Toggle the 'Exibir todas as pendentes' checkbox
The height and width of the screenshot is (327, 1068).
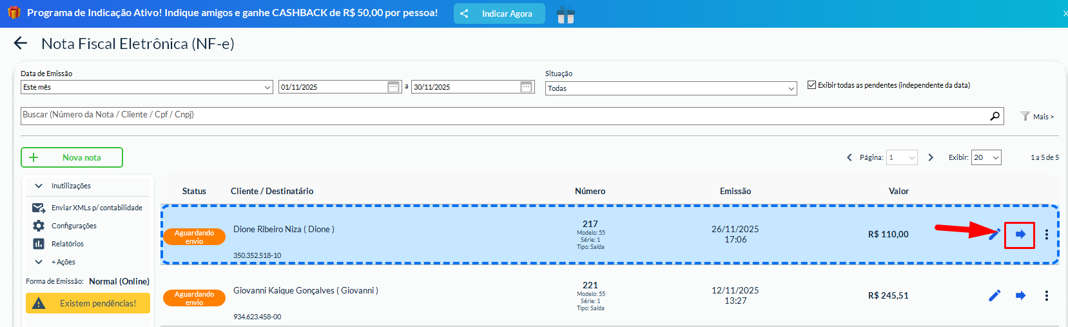click(812, 85)
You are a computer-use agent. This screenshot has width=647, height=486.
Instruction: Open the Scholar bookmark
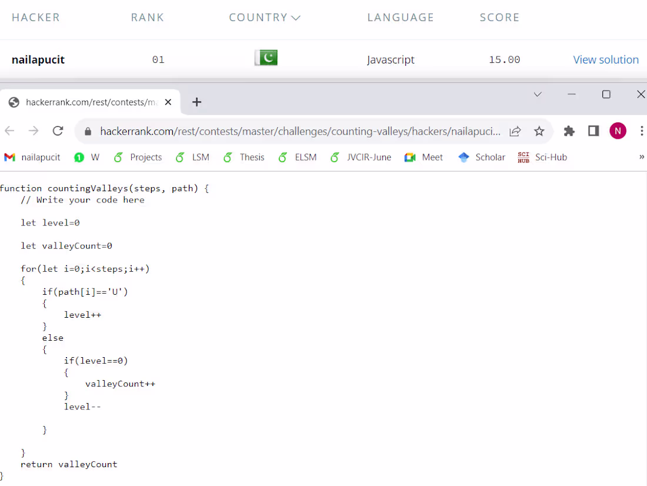tap(481, 157)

_Requirement_
Leaving out every picture, repeat the records above exactly as they stand.

_Reply to the exercise_
Toggle the 'Exibir todas as pendentes' checkbox
The height and width of the screenshot is (327, 1068).
click(812, 85)
You are a computer-use agent. This screenshot has width=647, height=486.
Instruction: Open the Scholar bookmark
tap(481, 157)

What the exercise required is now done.